MIT-TMU Hackathon: where problems meet IT solutions
Health IoT (Internet of Things) Hackathon, 30 Sept.-2 Oct.

What’s the fastest way to develop high-tech ideas to solve practical problems? Silicon Valley offers the “hackathon” model, where teams compete within a few days to nurture new ideas into reality.

Taipei Medical University recently squeezed a handful of new patent ideas out of a weekend of frenzied teamwork to win a handful of prizes ranging up to NT$80,000. The grand finale featured no less than Taipei Mayor Wen-Je Ko (himself a doctor-professor with the nickname “Ko P” for “Prof. Ko”) bestowing the prizes in a ceremony widely noted in Taiwan news media.

And each team had health professionals with problems plus IT experts, encouraged and advised by Physicians from Harvard, Massachusetts General hospital, Taipei Medical University Hospital and also physician scientists like Dr. Shabbir Syed-Abdul, TMU’s online course maestro (nearly 10,000 students have taken his TMU courses through the UK-based FutureLearn platform).

Dr. Syed-Abdul kindly joined a TMU journalism class to answer questions from students about this fast and exciting approach. He also detailed the event’s links to the other MIT: not “made in Taiwan” but the famed Massachusetts Institute of Technology, whose health outreach SANA program TMU has partnered with for years.

Known on campus as “Dr.
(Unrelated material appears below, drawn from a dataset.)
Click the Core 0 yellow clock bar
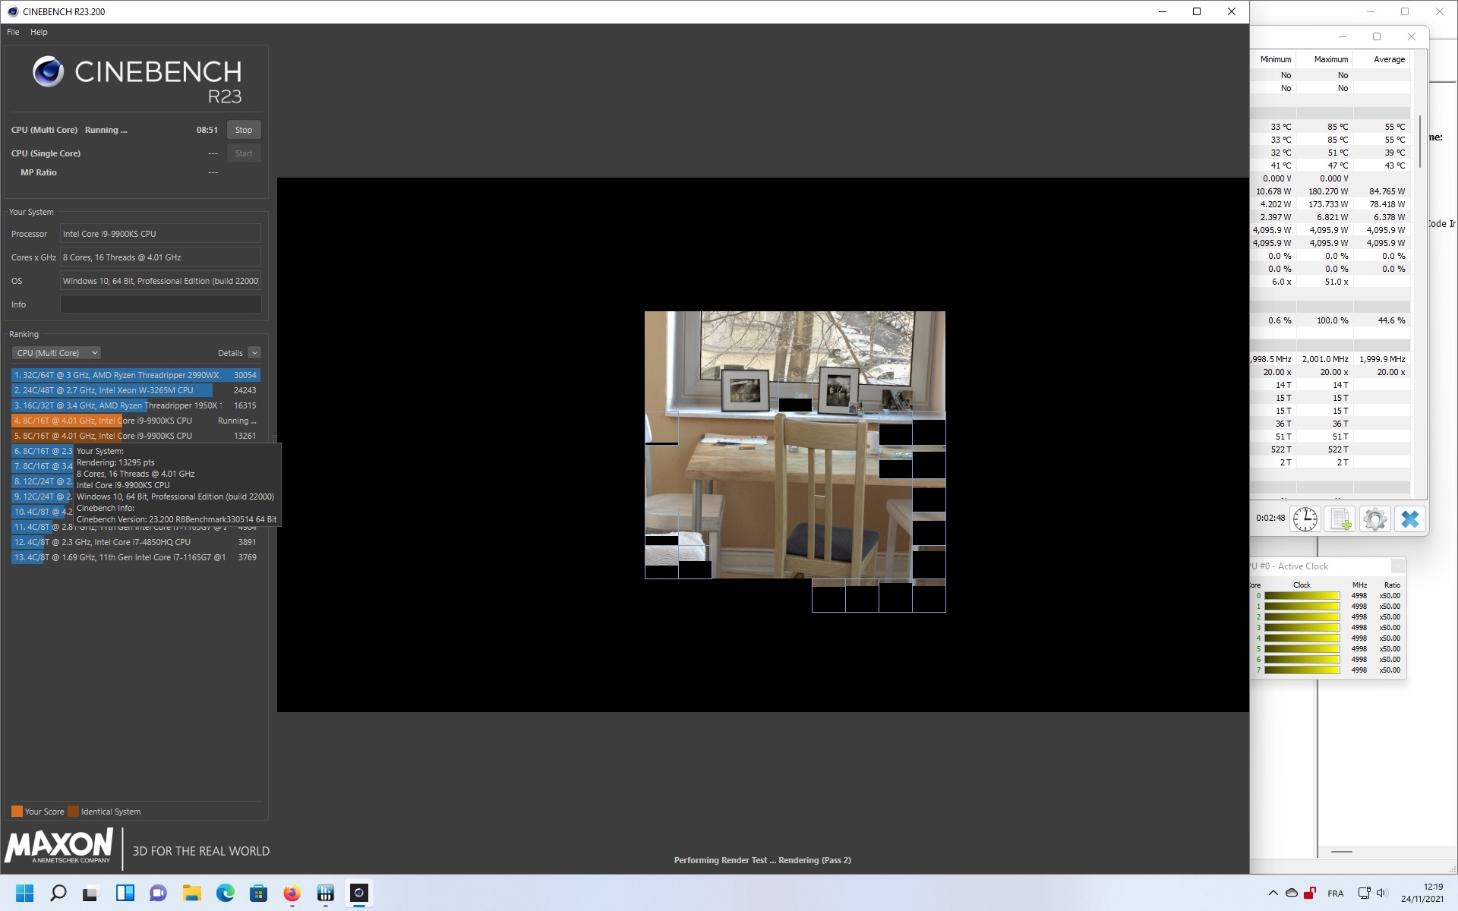This screenshot has width=1458, height=911. [1302, 596]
Shabbir,” Syed-Abdul has for many years been a strong researcher for TMU’s Biomedical Informatics publishing hub, but he talked about nurturing dozens of teams with brand-new ideas that in a single weekend yielded patentable products.
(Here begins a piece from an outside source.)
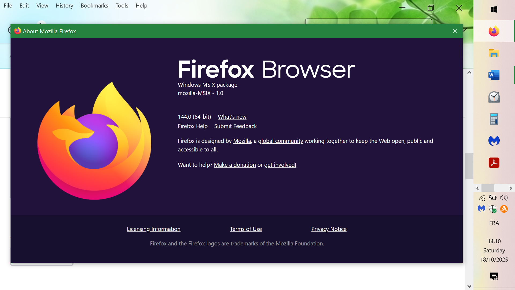
Task: Open the Tools menu
Action: (x=122, y=6)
To understand this, he explained the “internet of things” (IoT): the burgeoning field of devices and applications. The Hackathon focused on health problems, with each team bringing together a clinical or other expert who experience the need, and one or more IT specialists who could bring new ideas for a solution to that need.

The event’s specific focus on wearable devices takes the lead from his current FutureLearn course on high-tech solutions for problems affecting older adults. And the stakes were high: an NT$80,000 prize went to the top team, with five other prizes for categories and runners-up. Some eighteen expert judges scored each project on a scale of 1-5 for innovation, value and feasibility or practicality.

Dr. Syed-Abdul said at least 3 patents are foreseen from ideas like an app that can relate the color of urine to possible diagnosis, and a device that can help busy emergency rooms keep track of vulnerable patients. A heart-warming project called “iShareFood” locates edible resources while they are still at peak freshness and puts this information on a widely accessible network for nonprofit groups.